RPG Maker MZ didn’t exactly leave the greatest impression when it was first announced. In fact, it barely left an impression at all. At the start, everything about the game was bizarrely drip fed in a way that was really easy to mock. I distinctly remembered that when the Steam page for MZ was made, there was a lot of placeholder text saying “Get ready to be wowed!” which you know, sets people up to not be wowed.
But it’s finally here, I guess, so I decided to splurge a bit. So, is it actually a good engine in its own right? Or is it just RPG Maker MV 2?
Hopping into the thick of things, I decided that I wanted to make some kinda crime game about a gang of thieves wanting to break into a casino. Now, while RPG Maker MZ still holds itself to the 48×48 tiles set by MV that’s somewhat controversial, mapping is now more convenient with the addition of a long-wanted feature: layers. The game map has four layers to work with so you can easily stack things on top of each other; note my basic two story building in the screenshot. Now, I wish there was a better visual indicator of what layer you’re working on besides small text on the bottom, but you know, people always have trouble telling what layer they’re working on for art, so I guess it’s fine.
The engine comes with a lot of default assets for you to play around with, and while most of it is fantasy stuff, there’s actually a bunch of sci-fi/modern fantasy things if that’s the route you want to go.

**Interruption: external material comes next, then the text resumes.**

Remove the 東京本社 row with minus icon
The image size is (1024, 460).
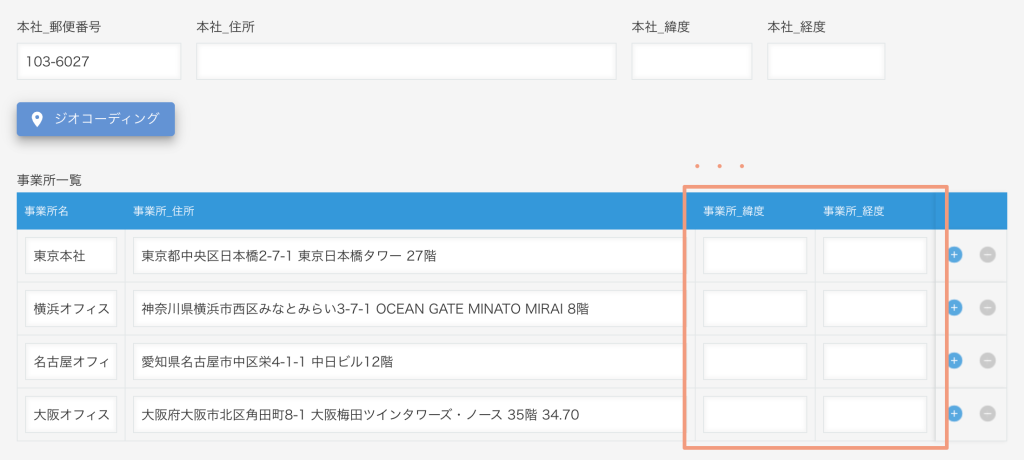click(x=987, y=255)
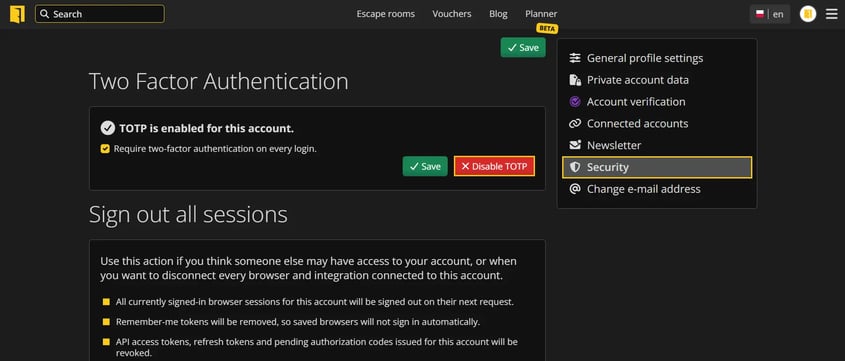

In particular, I’m mystified by the sentient militarized monkey and gorilla. Love those fellas.
And I gotta say, a lot of the music that comes with the engine kinda slaps with some decent variety. The Battle 1 theme feels like a standard decent JRPG battle theme, while “Battle 4” has this laid back beginning that feels like the song to use for emotional/plot important battles and “Battle 5” just had me thinking of the Danganronpa soundtrack. It’s actually good stuff, would recommend using in your game.
Besides the default stuff, there’s also a character generator, as introduced with MV. It has a lot more parts, which I think was previously DLC stuff. The character generator creates a basic character set alongside a matching face sprite and sprites used for if you’re trying to use the Final Fantasy-styled side-view battle system instead of the Dragon Quest-style front-view battle system. If you’re going for the former, the character generator is super convenient. However, because everything made in the generator is still in MZ’s art style, you’re going to have to make things from scratch if you’re trying to make things in a different art style.

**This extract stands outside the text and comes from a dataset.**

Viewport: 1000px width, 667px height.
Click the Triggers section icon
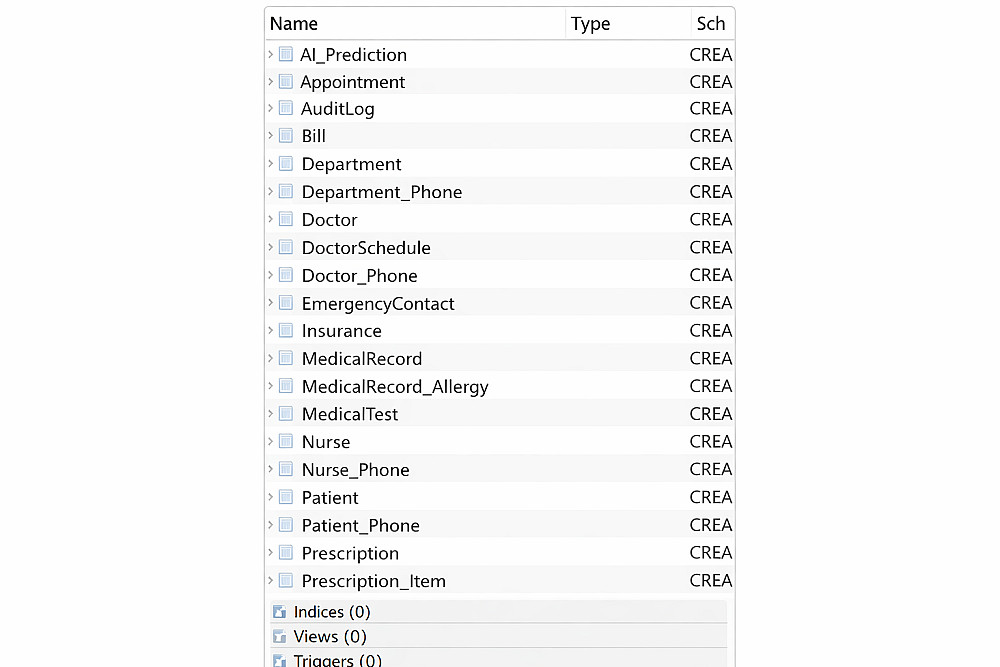(279, 661)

So, I got a basic map made and a character generated, so it was time to look at how the “event” system worked and the database to see the game’s moving parts. And from the past 50+ hours or so that I’ve spent in RPG Maker VX Ace this year, I can confidently say… that not a lot has changed? Like, there’s a few quality of life changes like giving you a preview of how an event moves if you’re mapping out its movement, finally making nametags a thing for messages and letting you change the game’s resolution without an outside resource. However, there’s nothing really game changing – except for animations.
The biggest meaningful change that RPG Maker MZ brings to the table is changing how battle animations worked. So, the animation system in the RPG Maker engines kinda suck. To make animations, you have to import huge sprite sheets into the engine and then manually put animations together, which doesn’t feel good unless you tween the frames, which may end up looking like shit instead. In fact, I typically leave making animations for last in my own projects unless I want to put a demo out.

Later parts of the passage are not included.